Supplied records START
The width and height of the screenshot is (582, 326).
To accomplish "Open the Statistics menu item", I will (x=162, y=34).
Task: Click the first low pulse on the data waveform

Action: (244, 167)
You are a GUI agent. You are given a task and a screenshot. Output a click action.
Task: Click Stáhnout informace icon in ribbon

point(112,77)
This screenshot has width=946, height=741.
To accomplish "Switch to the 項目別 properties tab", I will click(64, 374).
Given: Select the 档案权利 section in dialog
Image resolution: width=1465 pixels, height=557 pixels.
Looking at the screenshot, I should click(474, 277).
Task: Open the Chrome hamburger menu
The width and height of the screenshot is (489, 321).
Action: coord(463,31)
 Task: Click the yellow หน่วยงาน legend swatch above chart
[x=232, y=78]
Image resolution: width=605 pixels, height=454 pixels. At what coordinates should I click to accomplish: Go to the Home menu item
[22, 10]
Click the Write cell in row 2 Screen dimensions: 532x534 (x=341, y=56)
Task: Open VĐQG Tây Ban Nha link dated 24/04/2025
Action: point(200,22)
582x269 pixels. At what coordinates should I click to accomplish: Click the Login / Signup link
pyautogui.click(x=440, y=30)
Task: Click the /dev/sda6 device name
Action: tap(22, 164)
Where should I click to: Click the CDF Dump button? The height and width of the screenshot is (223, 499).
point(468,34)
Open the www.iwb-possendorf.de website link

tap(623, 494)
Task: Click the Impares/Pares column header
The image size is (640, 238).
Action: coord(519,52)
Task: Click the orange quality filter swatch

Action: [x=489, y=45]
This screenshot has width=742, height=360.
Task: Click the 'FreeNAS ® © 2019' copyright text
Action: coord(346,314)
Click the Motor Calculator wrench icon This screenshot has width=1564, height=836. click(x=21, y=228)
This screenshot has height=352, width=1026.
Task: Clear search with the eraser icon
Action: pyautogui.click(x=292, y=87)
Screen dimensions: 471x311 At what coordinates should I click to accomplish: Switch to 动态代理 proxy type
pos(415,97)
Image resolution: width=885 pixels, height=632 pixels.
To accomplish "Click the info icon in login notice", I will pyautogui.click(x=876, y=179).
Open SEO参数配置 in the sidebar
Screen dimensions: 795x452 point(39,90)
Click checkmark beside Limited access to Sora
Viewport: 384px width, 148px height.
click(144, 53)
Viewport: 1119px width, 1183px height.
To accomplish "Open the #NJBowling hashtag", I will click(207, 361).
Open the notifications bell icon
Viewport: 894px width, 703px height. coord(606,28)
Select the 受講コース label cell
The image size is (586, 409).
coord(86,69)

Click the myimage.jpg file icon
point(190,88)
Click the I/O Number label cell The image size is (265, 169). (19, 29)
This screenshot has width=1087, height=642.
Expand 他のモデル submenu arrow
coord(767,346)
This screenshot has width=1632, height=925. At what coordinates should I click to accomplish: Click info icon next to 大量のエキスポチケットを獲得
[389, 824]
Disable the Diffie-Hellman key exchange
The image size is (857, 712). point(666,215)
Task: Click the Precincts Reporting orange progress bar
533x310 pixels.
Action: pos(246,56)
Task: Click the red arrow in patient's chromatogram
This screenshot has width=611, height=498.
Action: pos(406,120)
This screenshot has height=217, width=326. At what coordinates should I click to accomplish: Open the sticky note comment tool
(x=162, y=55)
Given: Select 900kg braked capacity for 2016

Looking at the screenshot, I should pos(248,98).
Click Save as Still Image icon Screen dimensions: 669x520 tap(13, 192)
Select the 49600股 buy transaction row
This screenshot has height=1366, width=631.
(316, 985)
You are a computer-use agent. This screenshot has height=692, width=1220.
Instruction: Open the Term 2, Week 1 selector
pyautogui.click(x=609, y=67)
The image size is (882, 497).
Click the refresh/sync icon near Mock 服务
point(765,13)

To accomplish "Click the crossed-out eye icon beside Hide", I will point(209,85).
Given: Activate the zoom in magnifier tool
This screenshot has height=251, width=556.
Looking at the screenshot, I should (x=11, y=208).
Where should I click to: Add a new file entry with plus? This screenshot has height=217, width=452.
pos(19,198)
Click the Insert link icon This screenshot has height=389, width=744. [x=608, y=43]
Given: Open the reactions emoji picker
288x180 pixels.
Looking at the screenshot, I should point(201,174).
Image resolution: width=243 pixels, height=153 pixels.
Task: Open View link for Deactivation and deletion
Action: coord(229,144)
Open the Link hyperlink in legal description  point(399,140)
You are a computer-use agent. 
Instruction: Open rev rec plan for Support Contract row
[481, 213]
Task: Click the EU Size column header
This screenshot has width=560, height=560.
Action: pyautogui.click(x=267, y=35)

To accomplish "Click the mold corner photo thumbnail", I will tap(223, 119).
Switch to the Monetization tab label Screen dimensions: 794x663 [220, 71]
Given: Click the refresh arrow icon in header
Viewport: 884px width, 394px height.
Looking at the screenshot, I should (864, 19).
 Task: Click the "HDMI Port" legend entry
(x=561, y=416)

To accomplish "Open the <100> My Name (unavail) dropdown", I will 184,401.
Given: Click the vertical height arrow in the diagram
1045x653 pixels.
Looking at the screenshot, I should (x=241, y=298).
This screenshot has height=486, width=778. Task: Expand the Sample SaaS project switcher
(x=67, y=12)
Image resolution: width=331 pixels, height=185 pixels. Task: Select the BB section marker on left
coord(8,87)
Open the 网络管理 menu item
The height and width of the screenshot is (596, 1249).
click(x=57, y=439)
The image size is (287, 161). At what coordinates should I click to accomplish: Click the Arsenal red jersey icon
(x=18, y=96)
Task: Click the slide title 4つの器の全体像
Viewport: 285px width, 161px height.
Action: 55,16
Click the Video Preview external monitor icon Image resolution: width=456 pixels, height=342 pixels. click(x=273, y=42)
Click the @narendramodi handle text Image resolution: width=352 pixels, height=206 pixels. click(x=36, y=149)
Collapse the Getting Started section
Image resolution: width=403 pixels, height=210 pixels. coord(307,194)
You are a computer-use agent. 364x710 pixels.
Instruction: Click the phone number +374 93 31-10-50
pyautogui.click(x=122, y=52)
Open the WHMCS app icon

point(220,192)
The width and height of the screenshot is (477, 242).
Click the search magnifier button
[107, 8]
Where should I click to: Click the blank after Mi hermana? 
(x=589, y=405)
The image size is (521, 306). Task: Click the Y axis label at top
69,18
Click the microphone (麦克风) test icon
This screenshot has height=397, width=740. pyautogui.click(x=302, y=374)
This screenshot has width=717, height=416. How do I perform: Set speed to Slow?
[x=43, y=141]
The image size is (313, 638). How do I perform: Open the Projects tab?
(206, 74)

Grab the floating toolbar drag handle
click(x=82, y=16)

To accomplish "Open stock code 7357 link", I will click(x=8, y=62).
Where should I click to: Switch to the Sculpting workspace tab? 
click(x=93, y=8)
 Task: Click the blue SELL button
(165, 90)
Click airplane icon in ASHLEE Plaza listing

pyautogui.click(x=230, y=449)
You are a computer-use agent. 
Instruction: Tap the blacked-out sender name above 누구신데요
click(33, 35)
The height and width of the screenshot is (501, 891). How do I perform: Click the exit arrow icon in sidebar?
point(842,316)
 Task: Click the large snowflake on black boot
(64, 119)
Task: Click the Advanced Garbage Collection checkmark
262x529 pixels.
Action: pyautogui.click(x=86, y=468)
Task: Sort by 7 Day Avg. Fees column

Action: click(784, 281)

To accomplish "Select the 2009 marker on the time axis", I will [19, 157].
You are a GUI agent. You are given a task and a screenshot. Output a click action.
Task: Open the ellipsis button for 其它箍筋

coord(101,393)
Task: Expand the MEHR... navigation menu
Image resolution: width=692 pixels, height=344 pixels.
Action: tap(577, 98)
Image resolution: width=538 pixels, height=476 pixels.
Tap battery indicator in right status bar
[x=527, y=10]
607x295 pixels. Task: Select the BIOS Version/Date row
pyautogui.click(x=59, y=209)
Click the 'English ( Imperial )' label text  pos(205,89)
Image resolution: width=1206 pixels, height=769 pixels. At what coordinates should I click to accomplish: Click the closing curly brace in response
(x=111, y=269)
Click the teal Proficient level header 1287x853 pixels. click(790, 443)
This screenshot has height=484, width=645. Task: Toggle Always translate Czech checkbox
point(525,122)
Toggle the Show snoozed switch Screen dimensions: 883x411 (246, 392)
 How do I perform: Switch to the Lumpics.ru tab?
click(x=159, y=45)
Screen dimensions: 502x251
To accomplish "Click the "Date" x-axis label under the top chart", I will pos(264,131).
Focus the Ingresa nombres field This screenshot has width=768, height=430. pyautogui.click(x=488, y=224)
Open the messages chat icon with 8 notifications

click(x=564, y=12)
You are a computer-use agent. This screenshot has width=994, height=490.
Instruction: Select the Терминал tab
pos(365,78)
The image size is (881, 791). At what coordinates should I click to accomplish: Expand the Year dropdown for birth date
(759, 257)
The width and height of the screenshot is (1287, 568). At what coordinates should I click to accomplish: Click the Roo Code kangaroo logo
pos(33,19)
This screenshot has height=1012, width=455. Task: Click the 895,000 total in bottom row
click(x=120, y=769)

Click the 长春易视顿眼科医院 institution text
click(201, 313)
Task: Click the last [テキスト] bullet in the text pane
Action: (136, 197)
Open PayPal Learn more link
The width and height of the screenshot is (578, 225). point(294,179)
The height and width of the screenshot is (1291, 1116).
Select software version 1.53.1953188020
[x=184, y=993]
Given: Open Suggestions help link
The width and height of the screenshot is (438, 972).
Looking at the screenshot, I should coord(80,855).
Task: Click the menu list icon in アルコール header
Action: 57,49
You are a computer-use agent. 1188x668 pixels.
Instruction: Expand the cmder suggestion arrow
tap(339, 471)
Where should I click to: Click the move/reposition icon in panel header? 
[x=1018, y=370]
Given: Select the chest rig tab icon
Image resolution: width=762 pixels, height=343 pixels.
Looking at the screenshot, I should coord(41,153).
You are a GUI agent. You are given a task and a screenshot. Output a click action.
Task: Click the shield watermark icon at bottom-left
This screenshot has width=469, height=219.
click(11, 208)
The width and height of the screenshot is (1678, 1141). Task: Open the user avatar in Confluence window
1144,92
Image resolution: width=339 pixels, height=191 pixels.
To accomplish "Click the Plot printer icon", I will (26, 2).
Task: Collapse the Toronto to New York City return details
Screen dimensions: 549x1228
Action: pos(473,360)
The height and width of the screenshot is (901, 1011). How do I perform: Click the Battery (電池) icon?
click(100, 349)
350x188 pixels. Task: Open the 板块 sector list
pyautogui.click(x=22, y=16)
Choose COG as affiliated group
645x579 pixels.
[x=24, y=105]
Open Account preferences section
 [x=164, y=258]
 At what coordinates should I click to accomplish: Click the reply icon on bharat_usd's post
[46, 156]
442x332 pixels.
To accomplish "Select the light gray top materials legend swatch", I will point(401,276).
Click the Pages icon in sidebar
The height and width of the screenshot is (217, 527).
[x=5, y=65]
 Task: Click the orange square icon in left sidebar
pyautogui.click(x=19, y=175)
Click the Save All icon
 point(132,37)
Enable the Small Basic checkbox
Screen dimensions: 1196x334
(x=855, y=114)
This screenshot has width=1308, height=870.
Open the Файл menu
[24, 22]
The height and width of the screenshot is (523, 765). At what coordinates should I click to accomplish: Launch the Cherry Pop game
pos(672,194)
Supplied records END
■ **Work to complete**: Print exactly, and only, the lines from the line containing "Screen dimensions: 549x1228" through the final line of the records, both included.

■ **Written solution**:
Screen dimensions: 549x1228
Action: pos(473,360)
The height and width of the screenshot is (901, 1011). How do I perform: Click the Battery (電池) icon?
click(100, 349)
350x188 pixels. Task: Open the 板块 sector list
pyautogui.click(x=22, y=16)
Choose COG as affiliated group
645x579 pixels.
[x=24, y=105]
Open Account preferences section
 [x=164, y=258]
 At what coordinates should I click to accomplish: Click the reply icon on bharat_usd's post
[46, 156]
442x332 pixels.
To accomplish "Select the light gray top materials legend swatch", I will point(401,276).
Click the Pages icon in sidebar
The height and width of the screenshot is (217, 527).
[x=5, y=65]
 Task: Click the orange square icon in left sidebar
pyautogui.click(x=19, y=175)
Click the Save All icon
 point(132,37)
Enable the Small Basic checkbox
Screen dimensions: 1196x334
(x=855, y=114)
This screenshot has width=1308, height=870.
Open the Файл menu
[24, 22]
The height and width of the screenshot is (523, 765). At what coordinates should I click to accomplish: Launch the Cherry Pop game
pos(672,194)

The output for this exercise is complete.